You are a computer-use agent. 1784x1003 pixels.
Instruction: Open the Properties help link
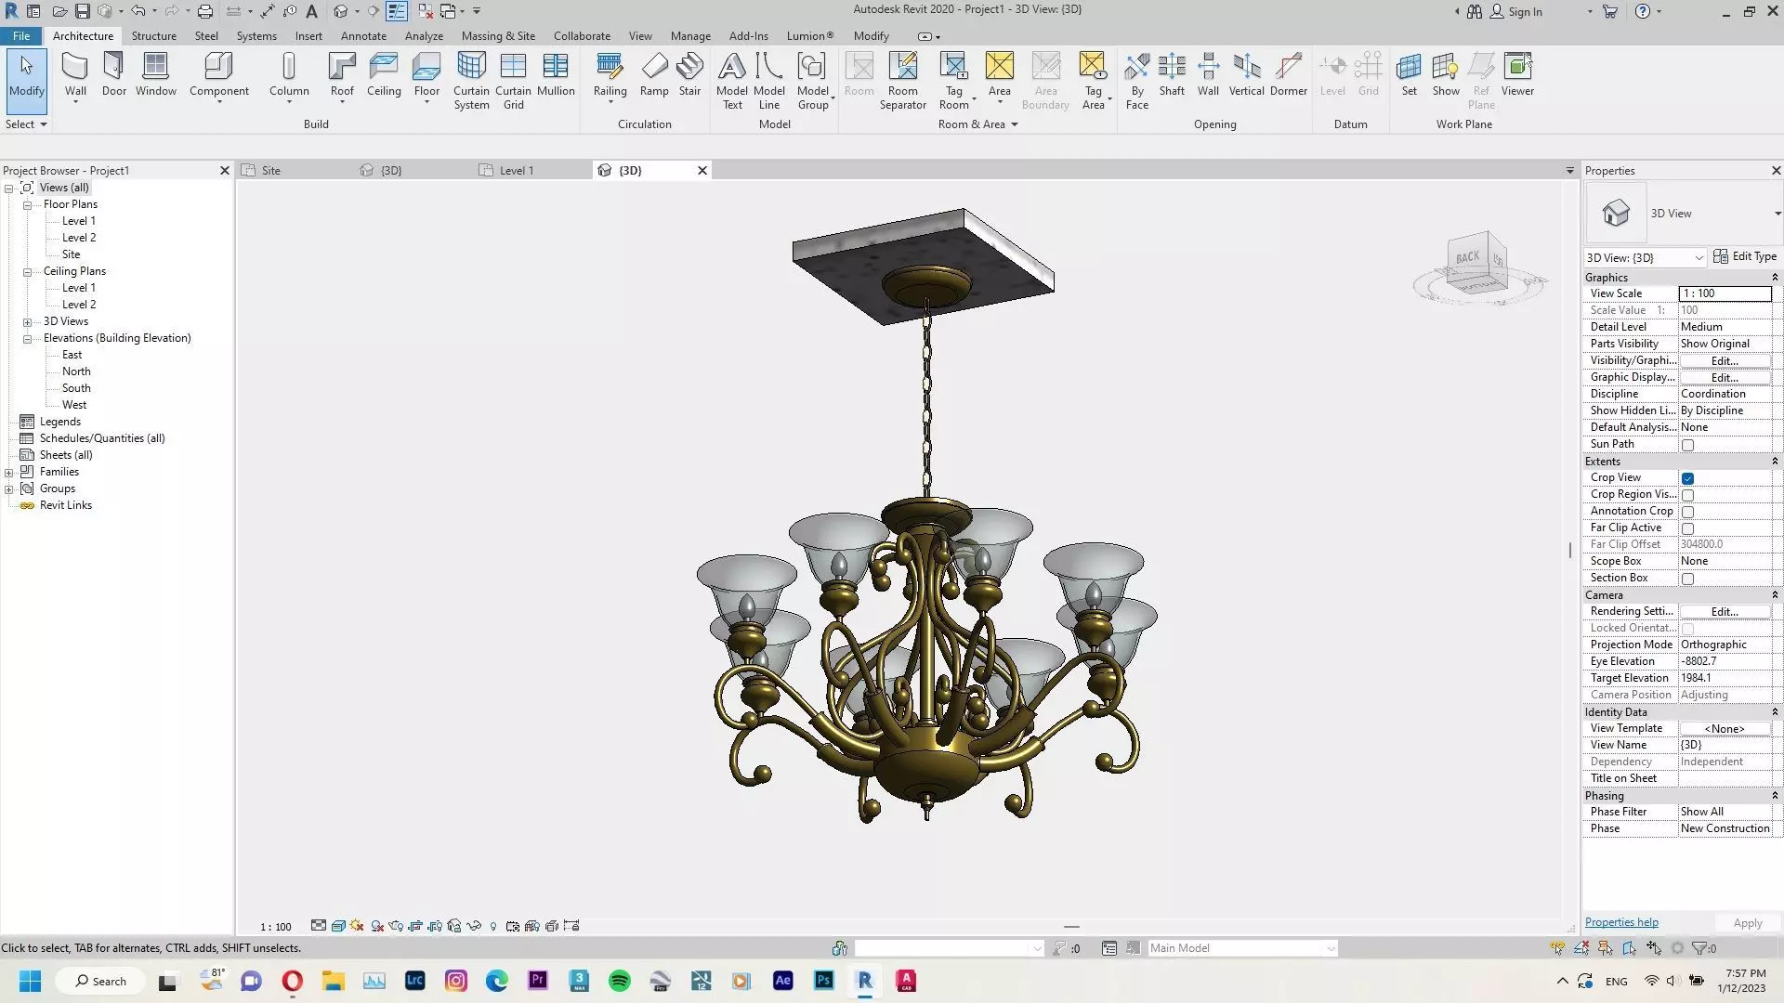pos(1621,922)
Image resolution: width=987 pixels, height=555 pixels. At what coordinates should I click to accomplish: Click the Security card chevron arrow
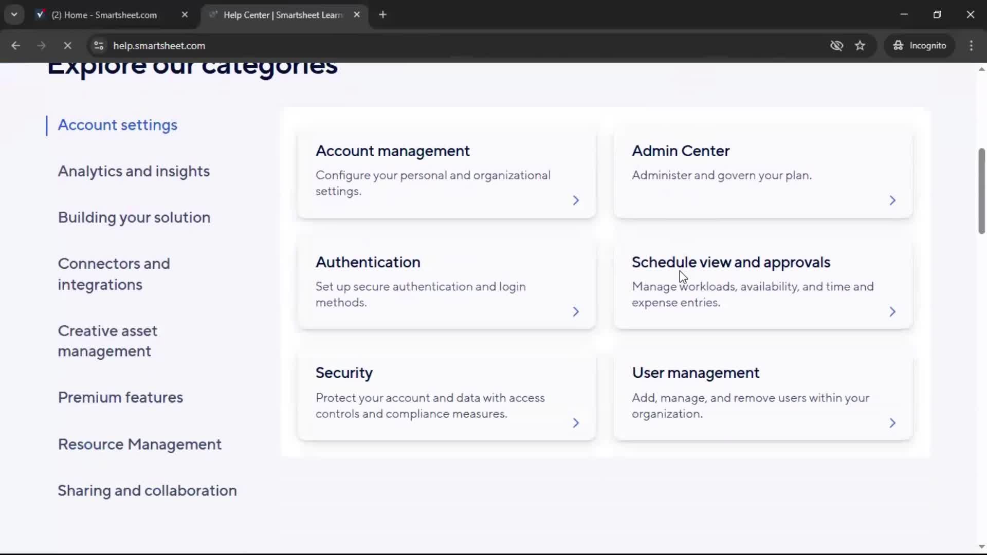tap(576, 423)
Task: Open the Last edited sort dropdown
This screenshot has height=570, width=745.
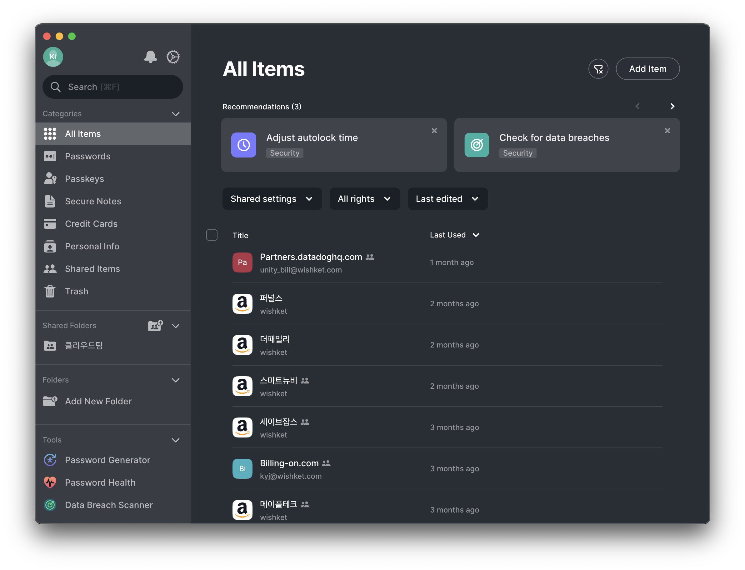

• _Work order_: Repeat the data exactly as written, but without the pictures.

• _Your solution_:
You are a computer-use agent. 1784x1003 pixels.
Instruction: Open the Properties help link
pos(1621,922)
Image resolution: width=987 pixels, height=555 pixels. At what coordinates should I click to accomplish: Click the Security card chevron arrow
tap(576, 423)
Task: Open the Last edited sort dropdown
This screenshot has height=570, width=745.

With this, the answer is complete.